The UIBN is a network of national and international researchers working in the Upper Indus basin. They conduct research on climate, cryosphere, water, hazards, adaptation, and vulnerability. Governed through a Regional Strategic Committee (RSC), the network has established country chapters in all four countries in the Indus Basin – Afghanistan, China, India, and Pakistan. The country chapters have made notable progress in advancing climate change research, government collaboration, and coordination among researchers from different countries. In Afghanistan, the government has expressed willingness to work with the UIBN on issues of climate change and water management. The China chapter is reviewing glacier hazards and mapping debris cover of glaciers in the Hunza Valley of Pakistan, which has opened up avenues for further collaboration between the two country chapters. The India chapter is working to bring out a special issue of a journal focused on the Indus basin; the publication will make climate change issues in the UIB visible to a wider audience.

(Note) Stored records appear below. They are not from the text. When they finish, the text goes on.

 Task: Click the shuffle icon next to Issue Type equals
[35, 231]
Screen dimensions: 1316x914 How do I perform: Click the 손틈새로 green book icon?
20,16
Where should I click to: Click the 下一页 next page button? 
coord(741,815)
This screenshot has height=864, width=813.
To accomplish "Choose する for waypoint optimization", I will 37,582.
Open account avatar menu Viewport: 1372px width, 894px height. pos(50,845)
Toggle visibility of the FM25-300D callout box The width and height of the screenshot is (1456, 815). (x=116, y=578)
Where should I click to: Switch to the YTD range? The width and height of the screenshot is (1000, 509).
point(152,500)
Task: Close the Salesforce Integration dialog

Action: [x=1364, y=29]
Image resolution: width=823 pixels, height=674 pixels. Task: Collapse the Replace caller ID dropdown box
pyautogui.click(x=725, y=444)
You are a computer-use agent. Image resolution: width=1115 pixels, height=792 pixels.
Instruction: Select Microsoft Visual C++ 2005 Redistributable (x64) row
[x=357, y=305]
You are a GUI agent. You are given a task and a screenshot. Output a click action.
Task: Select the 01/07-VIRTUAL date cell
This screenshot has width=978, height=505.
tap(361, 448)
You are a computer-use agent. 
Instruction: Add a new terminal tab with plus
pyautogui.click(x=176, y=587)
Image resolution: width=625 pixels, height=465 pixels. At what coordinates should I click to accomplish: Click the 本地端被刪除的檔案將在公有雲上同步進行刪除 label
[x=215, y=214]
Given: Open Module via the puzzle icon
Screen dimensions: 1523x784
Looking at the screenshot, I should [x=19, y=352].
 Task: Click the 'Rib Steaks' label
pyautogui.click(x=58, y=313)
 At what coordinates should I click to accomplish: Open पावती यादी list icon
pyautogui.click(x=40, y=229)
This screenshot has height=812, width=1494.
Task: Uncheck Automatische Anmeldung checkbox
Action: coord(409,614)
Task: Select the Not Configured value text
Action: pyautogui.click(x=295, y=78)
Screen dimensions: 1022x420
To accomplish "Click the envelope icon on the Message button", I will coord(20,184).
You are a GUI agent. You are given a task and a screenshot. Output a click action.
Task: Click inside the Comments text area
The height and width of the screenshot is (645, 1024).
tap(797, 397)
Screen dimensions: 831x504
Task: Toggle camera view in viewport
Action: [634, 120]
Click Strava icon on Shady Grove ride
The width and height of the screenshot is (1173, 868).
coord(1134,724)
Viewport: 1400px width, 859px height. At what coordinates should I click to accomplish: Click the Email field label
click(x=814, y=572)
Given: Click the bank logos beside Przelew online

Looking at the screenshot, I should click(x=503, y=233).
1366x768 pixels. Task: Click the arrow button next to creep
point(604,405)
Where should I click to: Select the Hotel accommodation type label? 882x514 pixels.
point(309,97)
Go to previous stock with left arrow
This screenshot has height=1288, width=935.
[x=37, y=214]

The Indus Basin Knowledge Forum (IBKF), through its four forums in the past, has brought together researchers, government actors, donors, and other relevant stakeholders to assess the state of knowledge on the Indus basin and explore areas for research and policy development. In these forums, participants have identified policy needs at the country and basin levels and continue to discuss ways to engage the media to communicate scientific research to policy makers. We have established the Indus Forum Working Group to conduct a joint research programme on understanding and assessing the impact of climate change in the Indus basin.
We are working with the SustaIndus project, a collaboration of various institutions, with the goal of achieving Sustainable Development Goals 2, 6, and 7 – related to food, water, and energy in the Indus River basin. We are assessing the combined impacts of climate and socioeconomic changes on water-dependent food and energy resources and developing pathways for increasing the adaptive capacity of local communities. As downstream populations are highly dependent on Indus water resources, such pathways are crucial in helping decision makers set future targets to ensure food, energy, and water security in the basin.
Our research partners include Utrecht University, Wageningen University and Research, Pakistan Agricultural Research Council, Leadership for Environment and Development (LEAD Pakistan), and Climate Adaptation Services Foundation (CAS).